### Extrait fourni
.....
L'Union pour la Méditerranée : ce qu’en pense la Banque mondiale

Katherine Marshall est conseillère du président de la Banque mondiale et professeur à l’université Georgetown-Washington, participe au congrès international sur l’UPM. Pour elle, cette union doit créer un pont sur la Méditerranée. C’est-à-dire une zone de libre-échange, où les idées, comme les biens et les investissements pourront circuler librement.
- L’Economiste: Si on aborde le volet économique, quel rôle doit jouer l’Union pour la Méditerranée ?
- Katherine Marshall: Au cours des siècles, la Méditerranée a souvent été considérée comme un pont entre ses deux rives. Elle a été le témoin de guerres, mais des villes se sont bâties sur ses rives. Elle a bercé le voyage de nombreux érudits, abrité la ferveur religieuse ou l’ardeur profane, tout comme elle a été le berceau d’une immense créativité artistique. L’espoir que l’Union pour la Méditerranée fasse revivre cette période faste, à un moment où d’aucuns soulignent que les tensions dans la région n’ont jamais été aussi vives, a donc une importance capitale. L’approche multisectorielle prend tout son sens, car les tensions ne s’exercent pas seulement entre les pays et les religions. Les chefs d’entreprise vivent une réalité très différente de celle des érudits et de la jeunesse, influencée par les liens sociaux créés par leurs aînés et qui utilisent rarement les téléphones portables et le fax. Créer une zone de libre-échange, où les idées, comme les biens et les investissements pourront circuler, est une ambition riche de possibilités.

- Selon vous, le projet d’une Union pour la Méditerranée est-il viable sur le plan économique ?
- Le projet consistant à unir les nations au sein de l’Union pour la Méditerranée est particulièrement porteur d’espoir. Il repose sur des bases historiques, sur des peuples «liés par une communauté de destins». Ces peuples se sont malheureusement éloignés les uns des autres. L’ampleur historique des conflits qui les opposent et les tensions qui se concentrent dans cette région nécessitent des réponses multisectorielles. Trouver une espérance commune, bâtie sur des intérêts économiques et sociaux communs, et partager une même approche des problèmes à résoudre et des défis à relever sont les moyens d’avancer dans cette voie.
.....
Enregistrements issus d'une collecte de données

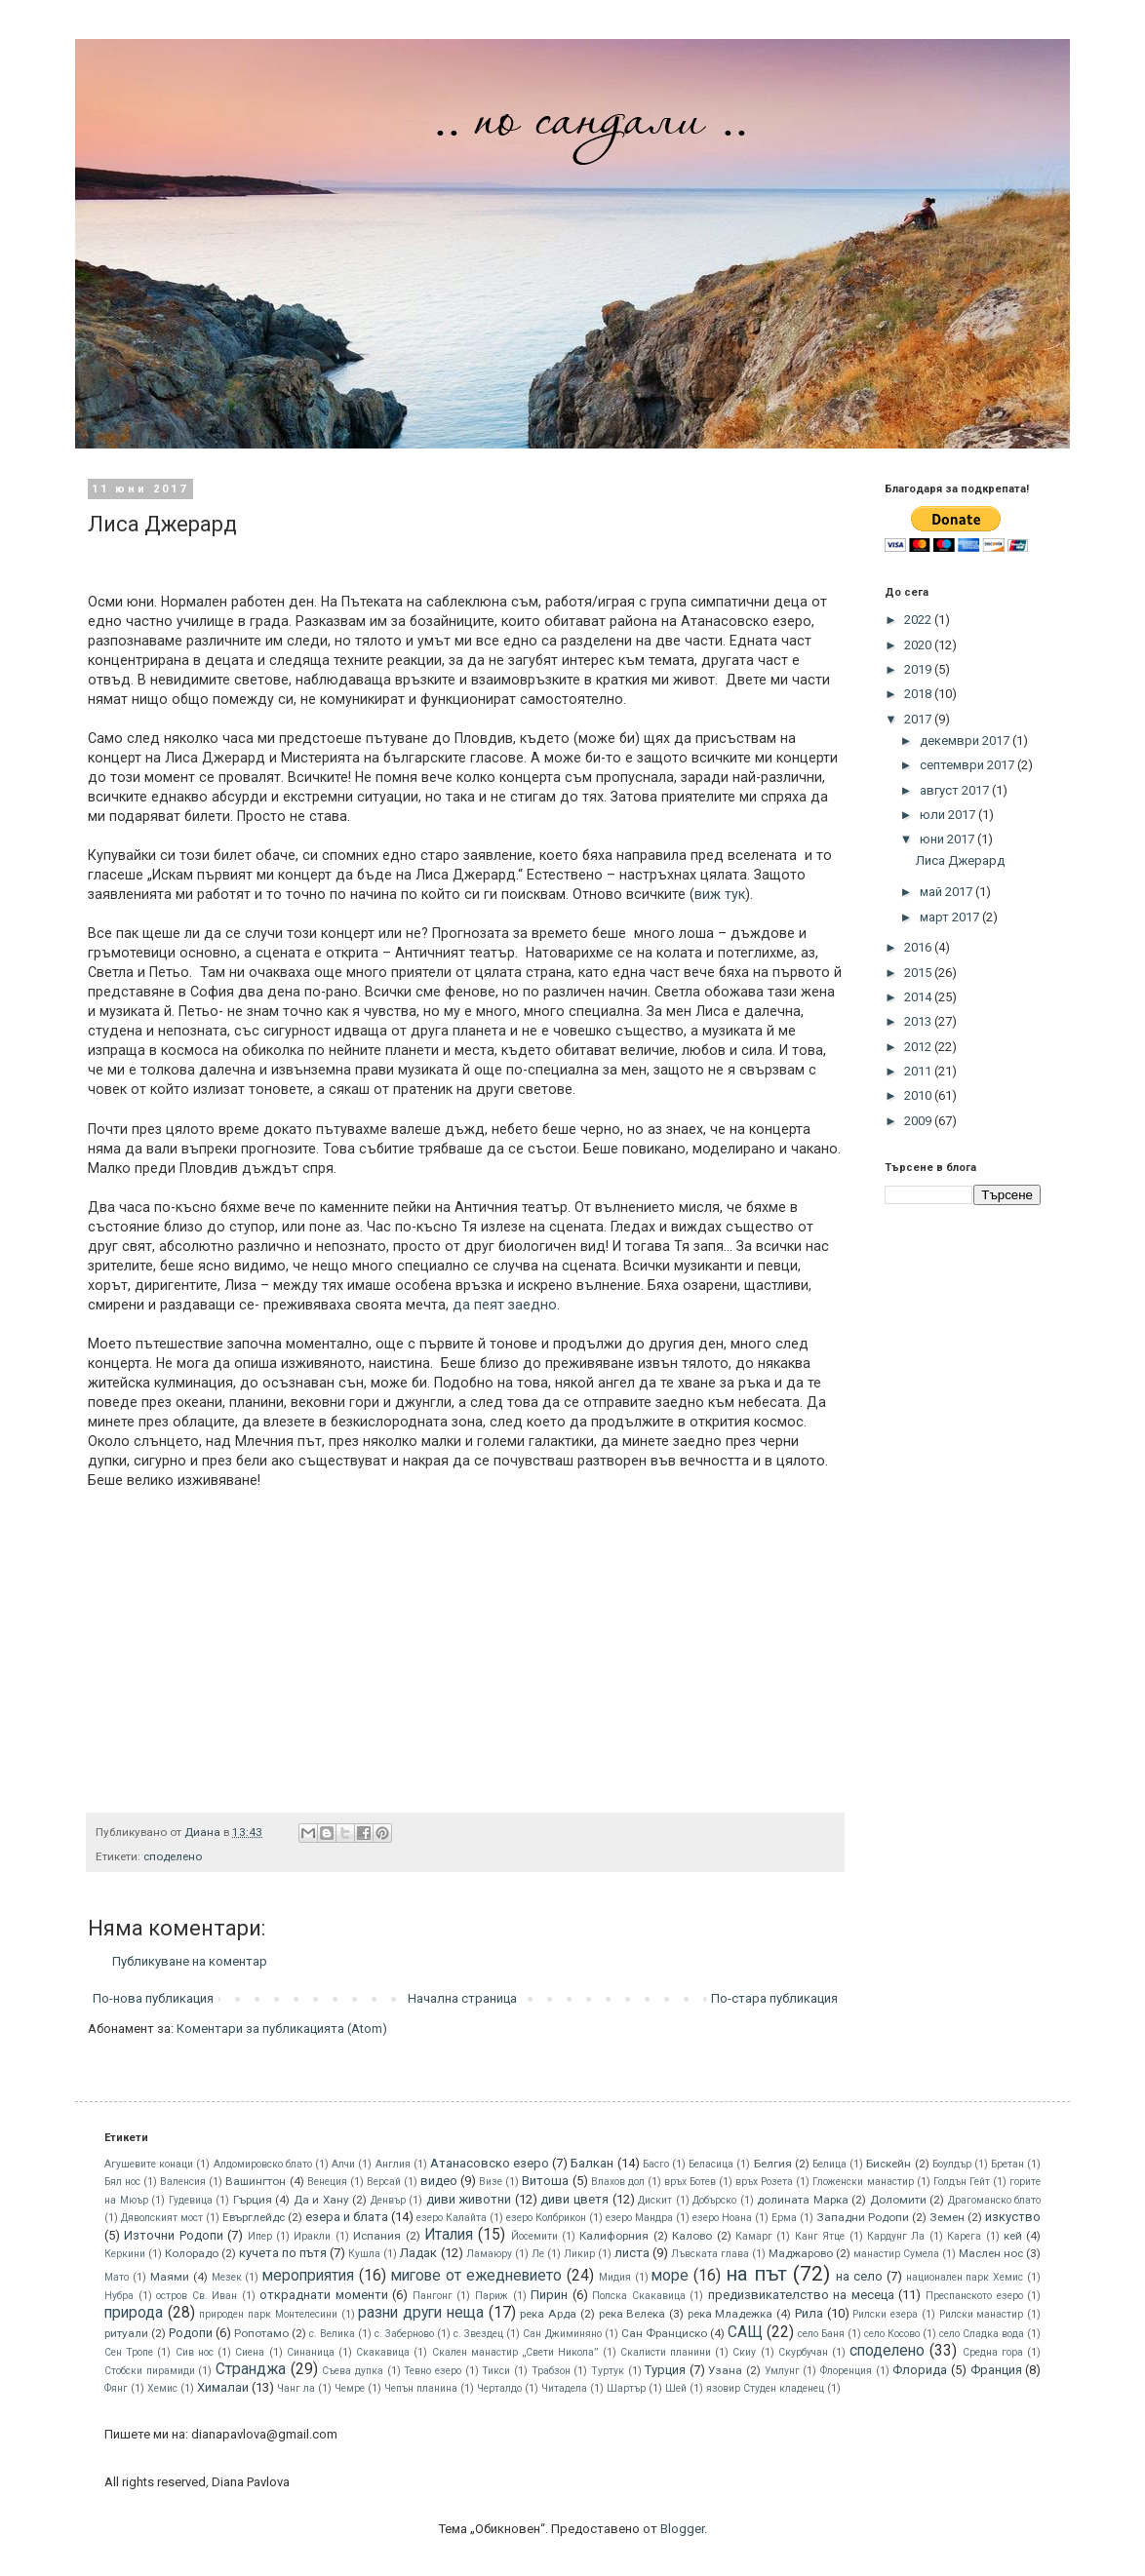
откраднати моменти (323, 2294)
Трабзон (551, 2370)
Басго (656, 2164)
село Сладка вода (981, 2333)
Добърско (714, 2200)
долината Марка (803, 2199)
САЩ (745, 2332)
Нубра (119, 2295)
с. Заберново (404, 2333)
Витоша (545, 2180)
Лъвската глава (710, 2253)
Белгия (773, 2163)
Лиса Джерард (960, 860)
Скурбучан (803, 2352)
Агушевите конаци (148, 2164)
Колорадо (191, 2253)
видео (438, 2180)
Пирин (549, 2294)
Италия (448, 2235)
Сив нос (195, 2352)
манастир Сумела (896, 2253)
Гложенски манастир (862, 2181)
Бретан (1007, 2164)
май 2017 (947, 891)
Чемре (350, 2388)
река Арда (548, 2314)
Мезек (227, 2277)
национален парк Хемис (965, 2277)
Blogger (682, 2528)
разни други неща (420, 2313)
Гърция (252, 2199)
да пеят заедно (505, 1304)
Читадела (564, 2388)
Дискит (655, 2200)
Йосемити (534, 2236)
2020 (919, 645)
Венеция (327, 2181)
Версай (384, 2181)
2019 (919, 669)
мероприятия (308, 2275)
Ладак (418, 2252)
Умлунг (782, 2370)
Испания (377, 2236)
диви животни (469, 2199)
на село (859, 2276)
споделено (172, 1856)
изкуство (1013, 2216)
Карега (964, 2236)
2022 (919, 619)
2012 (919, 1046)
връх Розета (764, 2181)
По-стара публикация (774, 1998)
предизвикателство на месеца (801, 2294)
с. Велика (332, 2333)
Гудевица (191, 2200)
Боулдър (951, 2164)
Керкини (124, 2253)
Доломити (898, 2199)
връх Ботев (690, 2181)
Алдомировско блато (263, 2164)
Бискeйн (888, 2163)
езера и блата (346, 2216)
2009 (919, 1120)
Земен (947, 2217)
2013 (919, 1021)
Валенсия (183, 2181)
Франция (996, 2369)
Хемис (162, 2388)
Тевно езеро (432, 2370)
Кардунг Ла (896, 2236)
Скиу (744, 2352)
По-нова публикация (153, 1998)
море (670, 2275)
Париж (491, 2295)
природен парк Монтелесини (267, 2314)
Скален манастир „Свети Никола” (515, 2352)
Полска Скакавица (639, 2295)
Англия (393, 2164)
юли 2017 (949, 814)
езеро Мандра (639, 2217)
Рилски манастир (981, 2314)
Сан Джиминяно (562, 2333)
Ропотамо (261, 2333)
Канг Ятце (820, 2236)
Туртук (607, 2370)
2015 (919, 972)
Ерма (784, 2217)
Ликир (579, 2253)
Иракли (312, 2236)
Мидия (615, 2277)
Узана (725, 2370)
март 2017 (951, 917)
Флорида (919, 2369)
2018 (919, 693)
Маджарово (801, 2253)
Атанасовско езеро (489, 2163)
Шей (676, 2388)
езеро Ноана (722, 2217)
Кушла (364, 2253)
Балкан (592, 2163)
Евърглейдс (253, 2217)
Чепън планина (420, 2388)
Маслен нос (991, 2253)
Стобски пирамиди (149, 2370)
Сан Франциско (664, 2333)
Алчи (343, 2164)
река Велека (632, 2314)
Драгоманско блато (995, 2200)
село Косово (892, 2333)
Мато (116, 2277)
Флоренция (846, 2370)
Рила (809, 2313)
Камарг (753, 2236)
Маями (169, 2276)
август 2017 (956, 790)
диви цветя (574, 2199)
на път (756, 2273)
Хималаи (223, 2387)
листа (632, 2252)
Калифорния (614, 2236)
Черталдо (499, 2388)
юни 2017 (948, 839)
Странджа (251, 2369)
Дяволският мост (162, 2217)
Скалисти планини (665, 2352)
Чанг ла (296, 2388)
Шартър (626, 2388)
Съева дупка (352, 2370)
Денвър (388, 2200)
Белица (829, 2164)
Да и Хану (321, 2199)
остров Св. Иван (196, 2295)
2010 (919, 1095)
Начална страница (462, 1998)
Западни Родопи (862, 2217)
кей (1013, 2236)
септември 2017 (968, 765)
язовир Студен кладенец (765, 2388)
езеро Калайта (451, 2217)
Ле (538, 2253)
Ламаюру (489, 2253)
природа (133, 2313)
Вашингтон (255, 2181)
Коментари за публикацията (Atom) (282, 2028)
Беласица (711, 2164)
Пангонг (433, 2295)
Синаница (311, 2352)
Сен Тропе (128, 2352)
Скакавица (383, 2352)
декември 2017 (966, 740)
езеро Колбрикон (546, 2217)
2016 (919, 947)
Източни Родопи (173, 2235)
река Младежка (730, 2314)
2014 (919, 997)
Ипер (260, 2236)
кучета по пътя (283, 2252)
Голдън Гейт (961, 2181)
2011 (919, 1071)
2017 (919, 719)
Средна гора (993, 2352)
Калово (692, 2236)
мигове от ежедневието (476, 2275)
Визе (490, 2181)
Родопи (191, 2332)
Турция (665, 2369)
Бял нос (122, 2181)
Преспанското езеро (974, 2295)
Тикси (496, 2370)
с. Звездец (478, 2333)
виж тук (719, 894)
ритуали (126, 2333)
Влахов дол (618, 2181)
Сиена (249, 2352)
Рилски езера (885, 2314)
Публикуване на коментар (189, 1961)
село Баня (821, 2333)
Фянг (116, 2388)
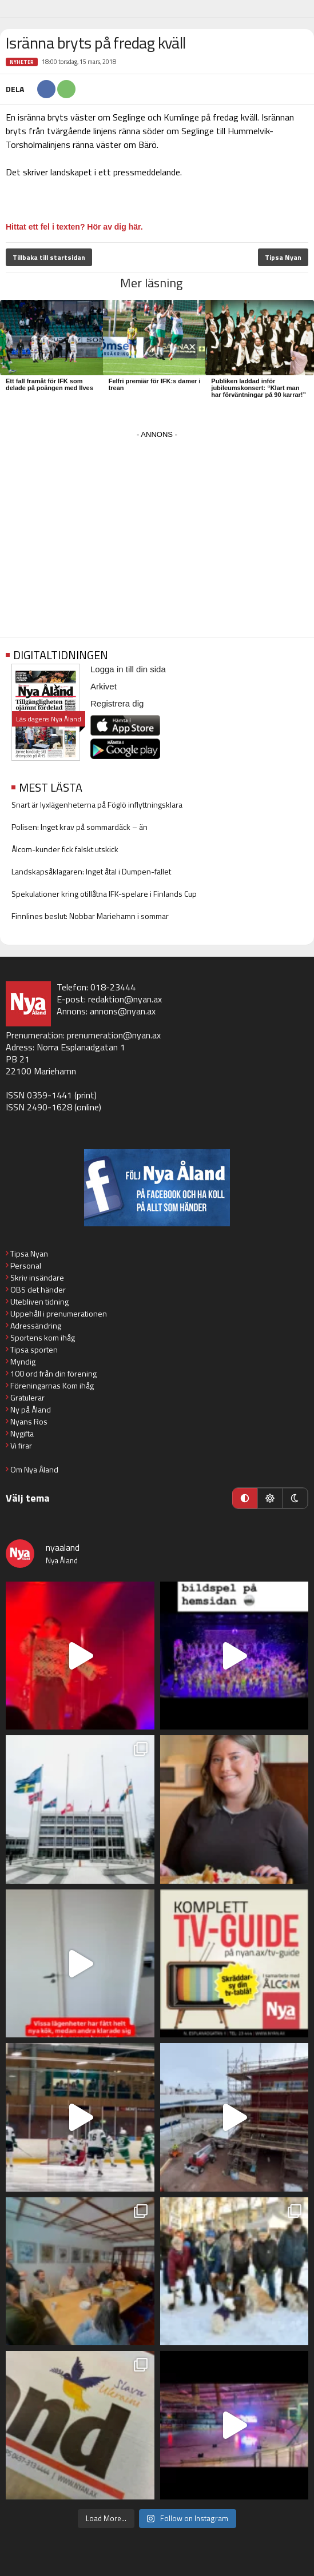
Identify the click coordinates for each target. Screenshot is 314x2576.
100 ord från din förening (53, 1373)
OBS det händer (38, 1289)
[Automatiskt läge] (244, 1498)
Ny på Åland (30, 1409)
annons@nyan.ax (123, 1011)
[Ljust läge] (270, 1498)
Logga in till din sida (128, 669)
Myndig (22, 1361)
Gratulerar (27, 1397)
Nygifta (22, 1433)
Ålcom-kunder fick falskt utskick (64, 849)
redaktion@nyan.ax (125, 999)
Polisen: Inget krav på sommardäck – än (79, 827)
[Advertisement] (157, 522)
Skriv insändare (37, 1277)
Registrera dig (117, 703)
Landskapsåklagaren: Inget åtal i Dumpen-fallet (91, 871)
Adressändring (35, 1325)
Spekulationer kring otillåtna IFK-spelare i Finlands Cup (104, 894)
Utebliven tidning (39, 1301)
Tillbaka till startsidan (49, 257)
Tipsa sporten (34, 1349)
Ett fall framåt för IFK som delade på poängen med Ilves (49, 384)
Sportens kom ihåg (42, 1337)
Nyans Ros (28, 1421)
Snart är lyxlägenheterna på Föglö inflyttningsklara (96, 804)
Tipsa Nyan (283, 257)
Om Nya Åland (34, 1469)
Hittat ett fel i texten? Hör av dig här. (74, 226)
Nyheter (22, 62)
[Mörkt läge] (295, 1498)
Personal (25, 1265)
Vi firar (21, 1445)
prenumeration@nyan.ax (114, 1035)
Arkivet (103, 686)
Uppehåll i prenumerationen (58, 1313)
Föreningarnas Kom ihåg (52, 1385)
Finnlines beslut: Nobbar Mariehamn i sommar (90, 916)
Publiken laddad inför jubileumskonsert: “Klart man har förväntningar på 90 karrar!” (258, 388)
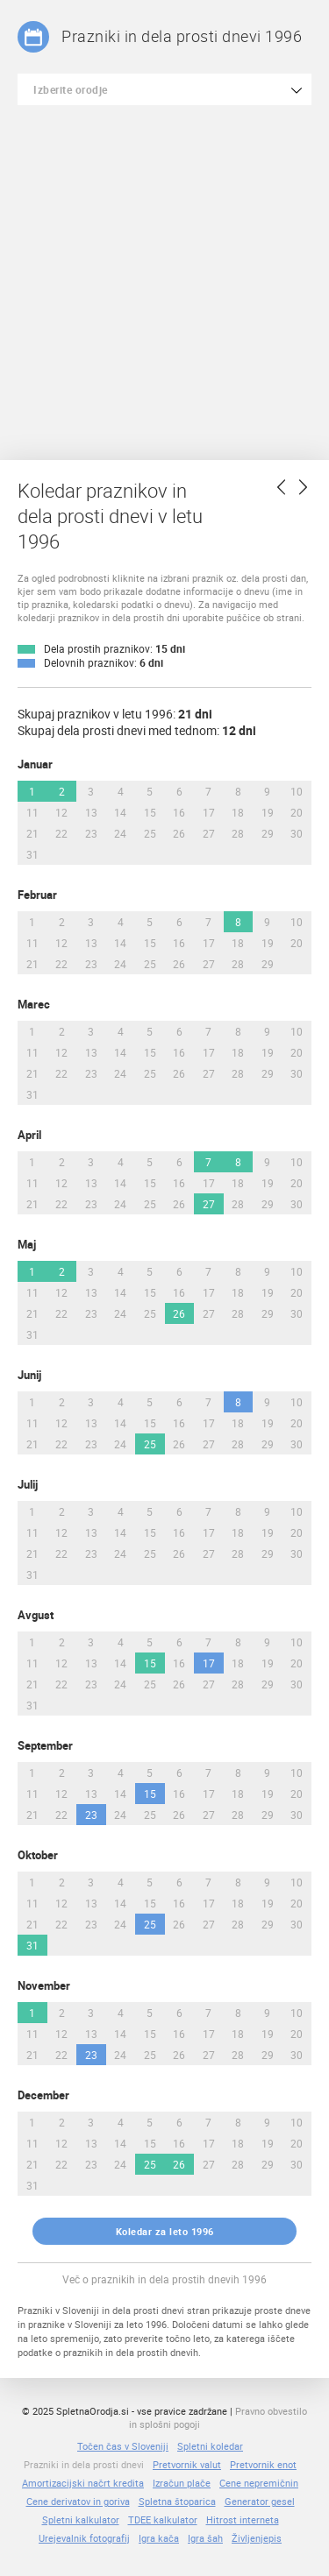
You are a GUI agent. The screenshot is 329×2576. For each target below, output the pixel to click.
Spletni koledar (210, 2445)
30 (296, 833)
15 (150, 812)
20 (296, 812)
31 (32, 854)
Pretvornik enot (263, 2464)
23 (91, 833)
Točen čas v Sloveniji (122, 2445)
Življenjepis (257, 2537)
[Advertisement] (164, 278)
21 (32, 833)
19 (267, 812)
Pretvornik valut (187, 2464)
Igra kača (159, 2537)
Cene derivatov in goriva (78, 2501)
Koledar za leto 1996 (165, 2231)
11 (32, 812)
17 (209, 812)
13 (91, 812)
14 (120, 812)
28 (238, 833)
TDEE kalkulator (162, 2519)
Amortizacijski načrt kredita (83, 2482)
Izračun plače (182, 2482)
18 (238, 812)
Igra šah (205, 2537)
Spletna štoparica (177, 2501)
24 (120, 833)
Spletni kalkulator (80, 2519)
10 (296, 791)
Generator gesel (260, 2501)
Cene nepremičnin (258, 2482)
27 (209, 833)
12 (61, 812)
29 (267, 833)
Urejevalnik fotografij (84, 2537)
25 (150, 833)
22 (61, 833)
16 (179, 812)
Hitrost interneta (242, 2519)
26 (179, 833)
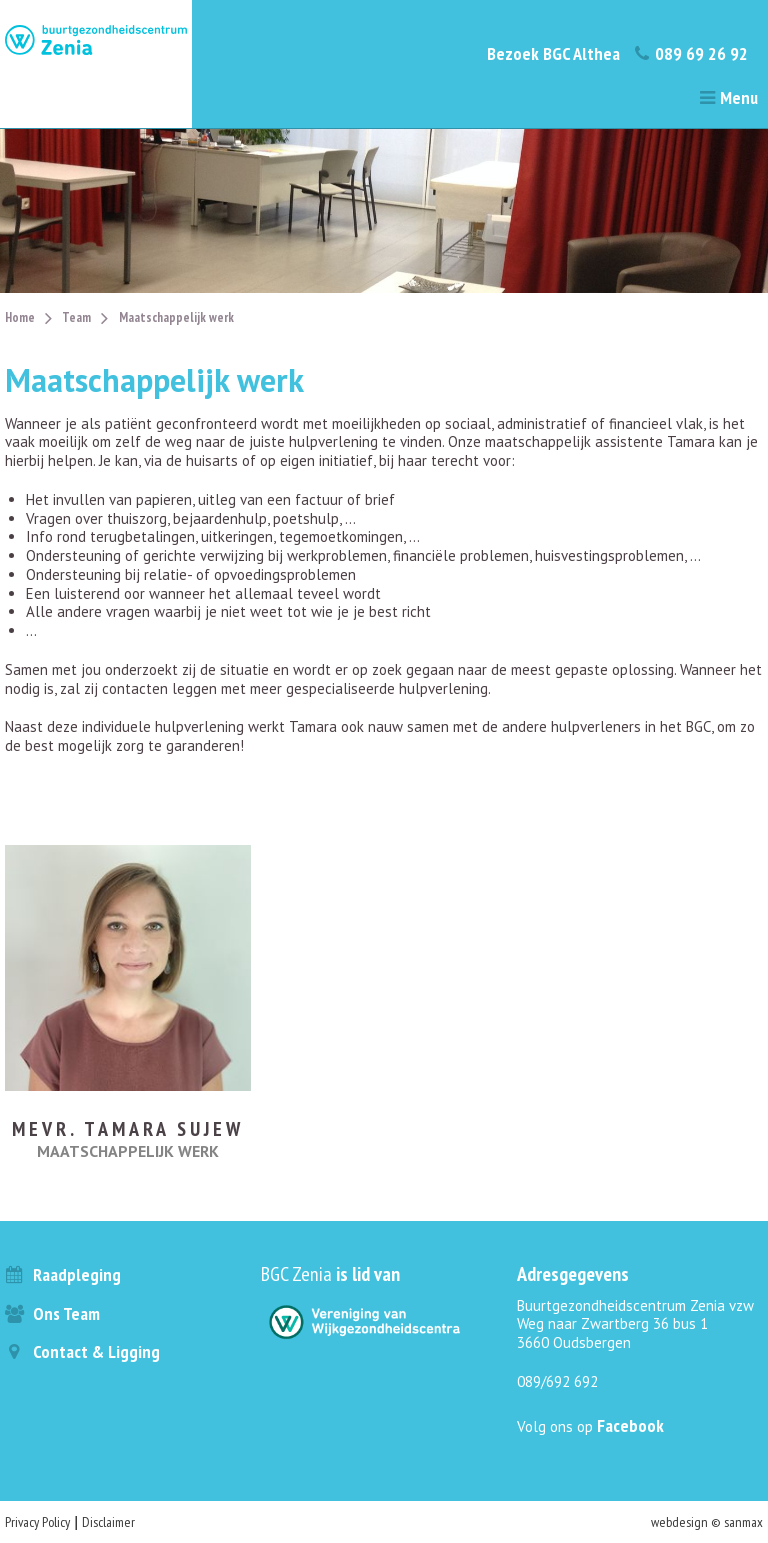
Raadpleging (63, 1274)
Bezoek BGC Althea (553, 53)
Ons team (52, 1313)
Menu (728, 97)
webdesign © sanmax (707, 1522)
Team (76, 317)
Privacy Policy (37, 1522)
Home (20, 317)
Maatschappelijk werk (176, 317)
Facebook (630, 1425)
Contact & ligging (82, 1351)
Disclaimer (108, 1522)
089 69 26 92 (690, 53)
.....
### Tâches à réaliser
A: D'après l'entretien sur l'Union pour la Méditerranée, dans quelle université Katherine Marshall est-elle professeur ?
B: Reproduisez à l'identique le passage de l'entretien sur l'Union pour la Méditerranée qui s'ouvre sur les mots « L'Union pour la » et se ferme sur « la Méditerranée ? ».

### Réponses attendues
A: À l'université Georgetown-Washington.

B:
L'Union pour la Méditerranée : ce qu’en pense la Banque mondiale

Katherine Marshall est conseillère du président de la Banque mondiale et professeur à l’université Georgetown-Washington, participe au congrès international sur l’UPM. Pour elle, cette union doit créer un pont sur la Méditerranée. C’est-à-dire une zone de libre-échange, où les idées, comme les biens et les investissements pourront circuler librement.
- L’Economiste: Si on aborde le volet économique, quel rôle doit jouer l’Union pour la Méditerranée ?